Recientemente, se ha observado un cambio significativo en el panorama del ransomware. El notorio ransomware SEXI ha adoptado una nueva identidad bajo el nombre APT Inc, pero su objetivo sigue siendo el mismo: los servidores VMware ESXi. Esta transformación no es solo un cambio de nombre, sino una evolución estratégica que refleja las tácticas sofisticadas y adaptativas de los ciberdelincuentes.
La operación de ransomware conocida como SEXI, famosa por sus ataques a servidores VMware ESXi, ha adoptado un nuevo nombre: APT Inc. En ataques recientes, este grupo ha afectado a numerosas organizaciones.
Desde febrero de 2024, estos actores de amenazas han estado utilizando el cifrador filtrado Babuk para atacar servidores VMware ESXi y el cifrador filtrado LockBit 3 para atacar sistemas Windows. Los ciberdelincuentes captaron rápidamente la atención de los medios tras un ataque masivo a IxMetro Powerhost, un proveedor de alojamiento chileno, cuyo sistema VMware ESXi fue encriptado durante el incidente.
Aunque esta operación de ransomware utiliza cifradores para Linux y Windows, es especialmente conocida por sus ataques a servidores VMware ESXi.

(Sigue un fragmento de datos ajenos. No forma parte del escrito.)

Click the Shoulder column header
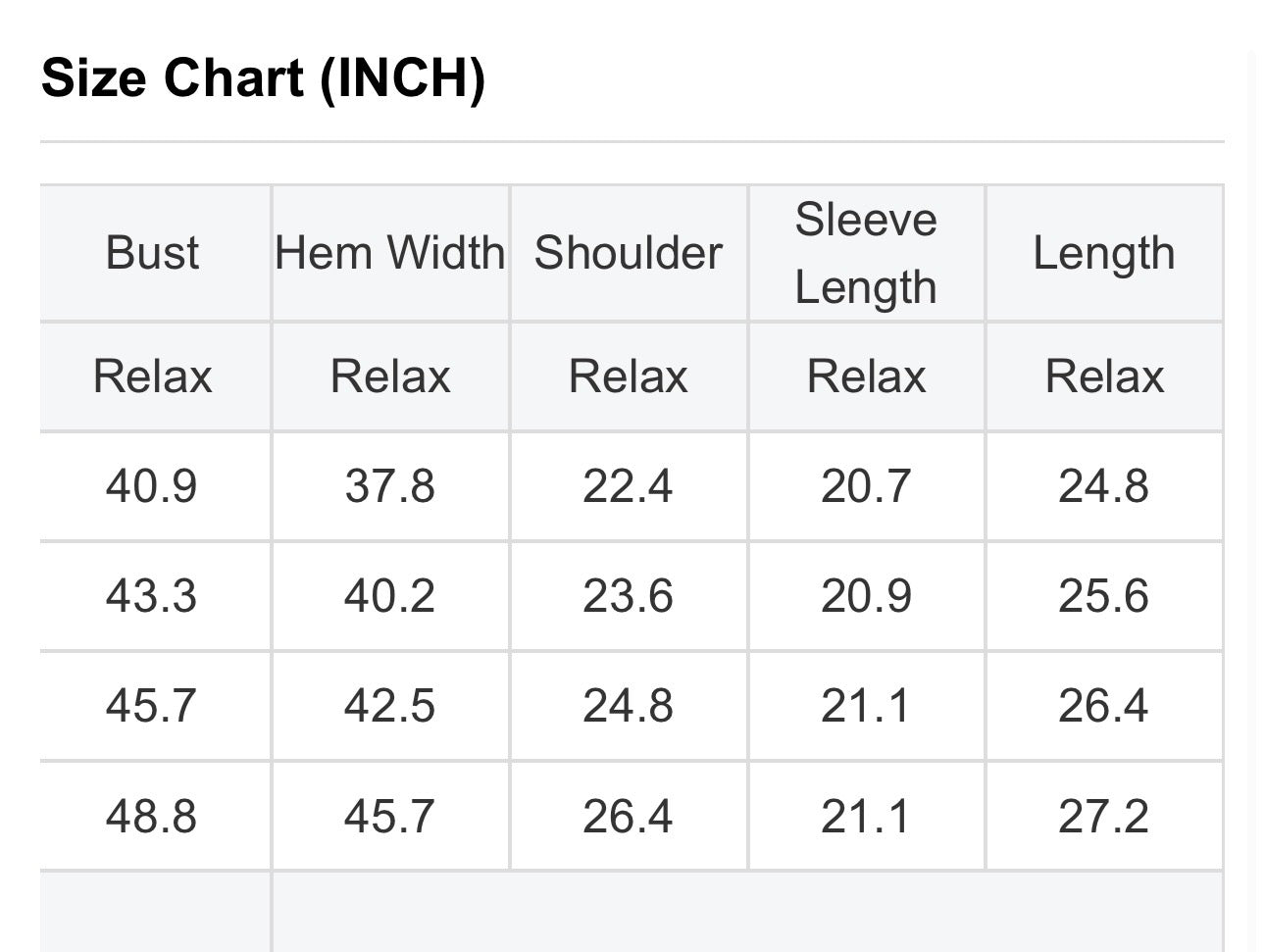This screenshot has width=1265, height=952. coord(629,253)
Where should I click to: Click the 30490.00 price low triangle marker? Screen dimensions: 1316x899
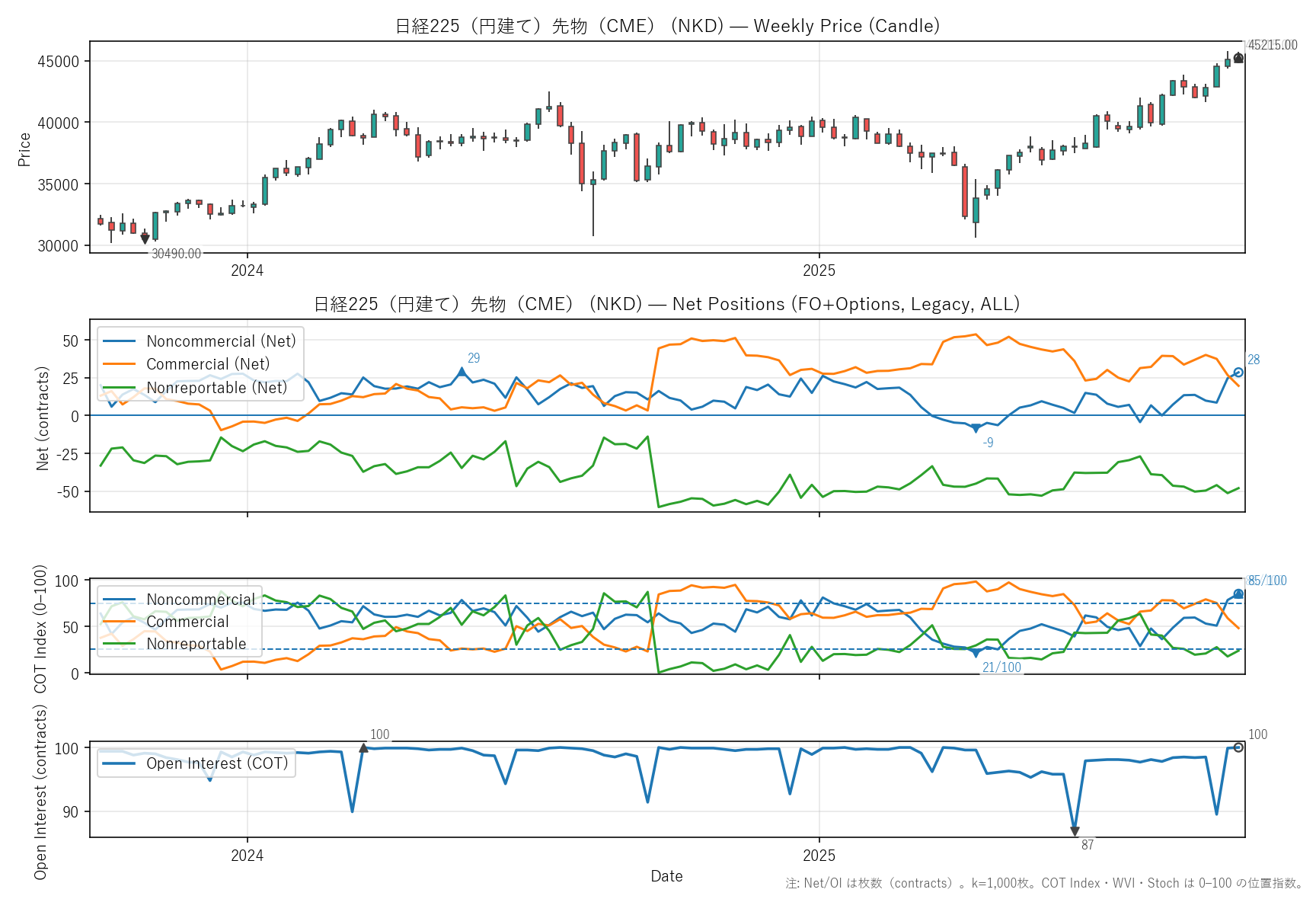tap(145, 239)
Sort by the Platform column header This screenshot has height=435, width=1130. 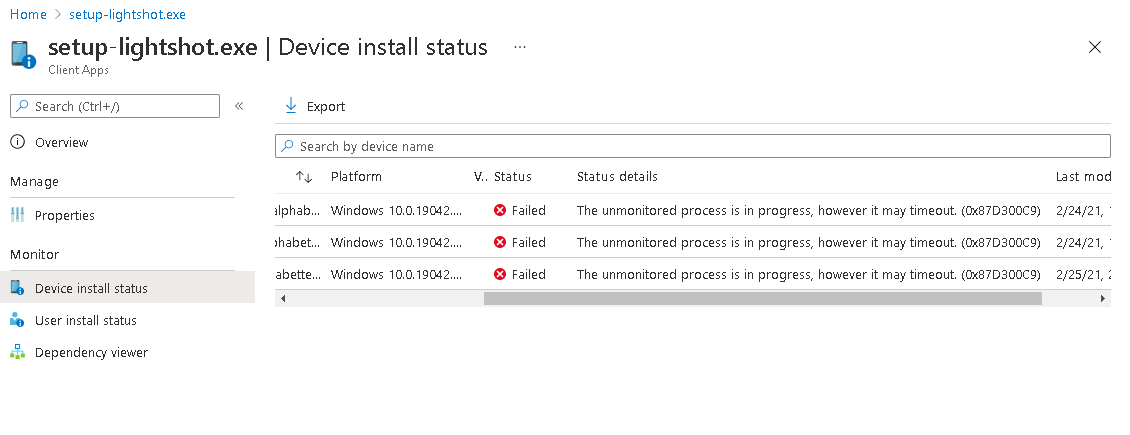coord(356,177)
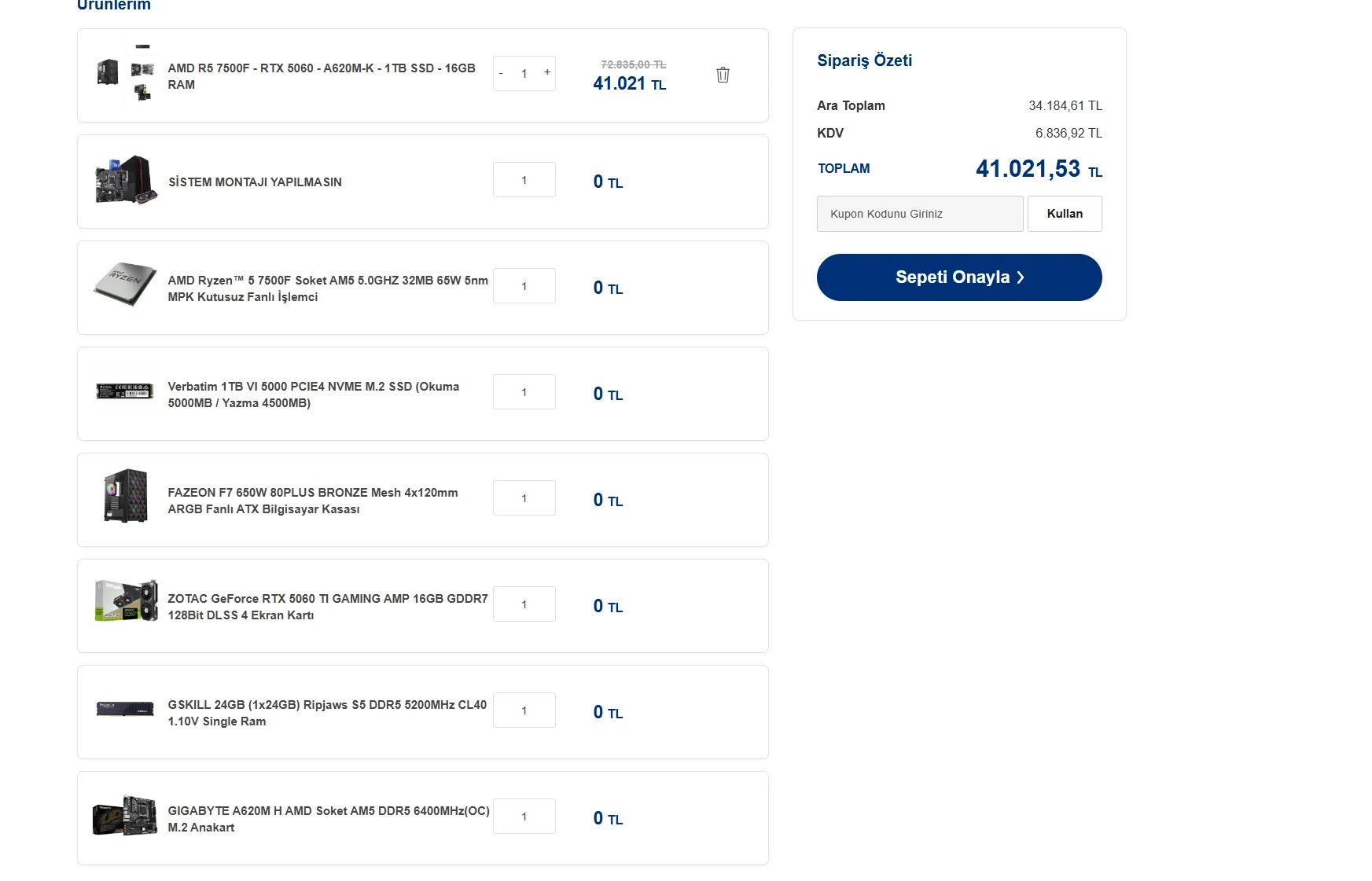1372x881 pixels.
Task: Apply coupon with Kullan button
Action: (1064, 214)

El nombre SEXI proviene de la nota de rescate SEXi.txt y de la extensión .SEXi que se añade a los archivos cifrados.
Conoce más sobre: Nuevo Ransomware SEXi: Amenaza para los Servidores VMware ESXi
Cambio de nombre a APT INC
Desde junio, la operación de ransomware ha adoptado el nombre APT INC, continuando con el uso de los cifradores Babuk y LockBit 3. En las últimas dos semanas, varias víctimas de APT INC han compartido sus experiencias sobre los ataques sufridos, describiendo patrones similares.
Los ciberdelincuentes logran acceder a los servidores VMware ESXi y cifran archivos relacionados con las máquinas virtuales, como discos virtuales, almacenamiento e imágenes de respaldo, dejando sin tocar los archivos del sistema operativo.
A cada víctima se le asigna un nombre aleatorio no vinculado a la empresa afectada. Este nombre se utiliza tanto en las notas de rescate como en la extensión de los archivos cifrados. Las notas de rescate incluyen instrucciones sobre cómo contactar a los atacantes a través de la aplicación de mensajería cifrada Session. La dirección de Session (05c5dbb3e0f6c173dd4ca479587dbeccc1365998ff9042581cd294566645ec7912 ) utilizada es la misma que en las notas de rescate de SEXI.
Las demandas de rescate oscilan entre decenas de miles y millones de dólares. Por ejemplo, el CEO de IxMetro Powerhost informó que los atacantes exigieron dos bitcoins por cada cliente afectado. Lamentablemente, los cifradores Babuk y LockBit 3 son altamente seguros y no presentan vulnerabilidades conocidas, por lo que no existe una solución gratuita para recuperar los archivos cifrados.
Estos cifradores filtrados han sido clave en el desarrollo de nuevas operaciones de ransomware, incluida APT INC. Los cifradores Babuk, en particular, han sido ampliamente adoptados debido a su efectividad en atacar servidores VMware ESXi, una plataforma común en entornos empresariales.
Te podría interesar leer: Detección de Ataques de Ransomware con Wazuh
Conclusión
El cambio de nombre del ransomware SEXi a APT Inc y su persistente enfoque en VMware ESXi destacan la importancia de estar siempre alerta y preparados en el ámbito de ciberseguridad. A medida que los atacantes refinan sus tácticas, nuestras defensas también deben evolucionar. La implementación de una combinación de medidas preventivas y reactivas, junto con una cultura sólida de seguridad, es esencial para mitigar riesgos y proteger a las organizaciones de estos devastadores ataques. Estar al tanto de las últimas tendencias y tácticas de ciberseguridad es fundamental para anticipar y contrarrestar amenazas emergentes.